Scholarship (Affiliate)

Antitrust Theory Meets the Real World: Empirical Shortfalls of the New Conventional Wisdom on Competition Policy

Abstract

For at least half a century, antitrust enforcement and jurisprudence have extensively adopted economic methods and substantially replaced structuralist approaches with a focus on consumer welfare, balancing tests, and error-cost principles. New and increasingly popular schools of thought seek to refashion competition law by discounting economic methods, expanding policy objectives to encompass redistributive and other non-economic concerns, adopting categorical prohibitions, and relaxing error-cost constraints. The rise of this interventionist approach has coincided with a “transmission pipeline” through which emergent theories of anticompetitive harm, based on theoretical models, preliminary findings, or narrow evidence developed in the scholarly literature, are adopted expansively by advocates and regulators who pursue enforcement actions with significant consequences.
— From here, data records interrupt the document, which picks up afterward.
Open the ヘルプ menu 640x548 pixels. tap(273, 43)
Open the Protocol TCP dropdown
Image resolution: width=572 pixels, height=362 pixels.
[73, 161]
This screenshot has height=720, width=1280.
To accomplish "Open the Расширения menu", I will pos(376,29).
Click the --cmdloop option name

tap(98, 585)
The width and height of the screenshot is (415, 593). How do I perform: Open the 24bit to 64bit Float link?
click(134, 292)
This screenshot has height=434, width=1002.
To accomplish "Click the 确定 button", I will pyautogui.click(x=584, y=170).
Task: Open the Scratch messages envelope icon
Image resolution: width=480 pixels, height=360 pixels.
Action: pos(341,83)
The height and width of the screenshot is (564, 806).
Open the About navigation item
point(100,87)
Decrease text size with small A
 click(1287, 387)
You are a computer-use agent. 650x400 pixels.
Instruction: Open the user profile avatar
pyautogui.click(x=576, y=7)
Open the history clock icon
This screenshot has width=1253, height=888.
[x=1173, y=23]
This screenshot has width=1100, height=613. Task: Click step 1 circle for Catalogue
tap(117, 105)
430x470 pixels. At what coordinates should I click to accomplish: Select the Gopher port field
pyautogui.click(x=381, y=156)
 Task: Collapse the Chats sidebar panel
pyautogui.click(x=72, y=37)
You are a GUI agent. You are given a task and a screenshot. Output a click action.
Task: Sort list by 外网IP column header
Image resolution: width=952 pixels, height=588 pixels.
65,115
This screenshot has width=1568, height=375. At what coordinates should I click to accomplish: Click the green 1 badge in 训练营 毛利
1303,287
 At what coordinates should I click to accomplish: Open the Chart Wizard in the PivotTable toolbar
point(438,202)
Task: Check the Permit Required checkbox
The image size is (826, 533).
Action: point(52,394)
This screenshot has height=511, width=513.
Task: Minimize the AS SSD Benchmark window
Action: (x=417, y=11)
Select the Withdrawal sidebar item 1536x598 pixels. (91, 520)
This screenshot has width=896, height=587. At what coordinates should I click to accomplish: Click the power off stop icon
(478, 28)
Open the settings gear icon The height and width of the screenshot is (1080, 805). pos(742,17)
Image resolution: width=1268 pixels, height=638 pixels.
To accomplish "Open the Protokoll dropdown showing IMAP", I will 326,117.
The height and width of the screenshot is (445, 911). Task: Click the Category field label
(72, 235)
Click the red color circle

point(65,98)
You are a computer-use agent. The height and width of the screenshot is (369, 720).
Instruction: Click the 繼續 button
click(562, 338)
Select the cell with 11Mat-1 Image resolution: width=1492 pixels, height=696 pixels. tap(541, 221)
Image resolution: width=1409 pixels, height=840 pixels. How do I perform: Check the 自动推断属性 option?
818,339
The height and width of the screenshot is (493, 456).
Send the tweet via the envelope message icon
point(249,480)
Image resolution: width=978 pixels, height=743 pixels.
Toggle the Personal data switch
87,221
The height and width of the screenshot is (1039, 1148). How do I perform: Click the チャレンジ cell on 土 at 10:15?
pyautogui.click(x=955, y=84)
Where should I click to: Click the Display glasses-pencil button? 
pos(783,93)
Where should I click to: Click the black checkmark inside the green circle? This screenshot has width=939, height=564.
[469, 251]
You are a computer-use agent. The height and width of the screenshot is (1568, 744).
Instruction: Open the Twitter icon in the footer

Examining theories of patent holdup, killer acquisitions, kill zones, and default effects, this paper shows that competition agencies in the US, EU, and other major jurisdictions have relied on at least four liability theories with contestable or weak empirical or theoretical foundations. This “rush to intervene” endangers rule-of-law values and, without meaningful balancing tests, can yield market outcomes that harm the consumers and entrants that antitrust law seeks to protect. The alternative trajectory of common ownership theory, which elicited robust scholarly critique and largely failed to translate into enforcement action, suggests that, especially in industries without political salience, the transmission mechanism from academia to policy sometimes functions well to filter out insufficiently demonstrated theories of anticompetitive harm.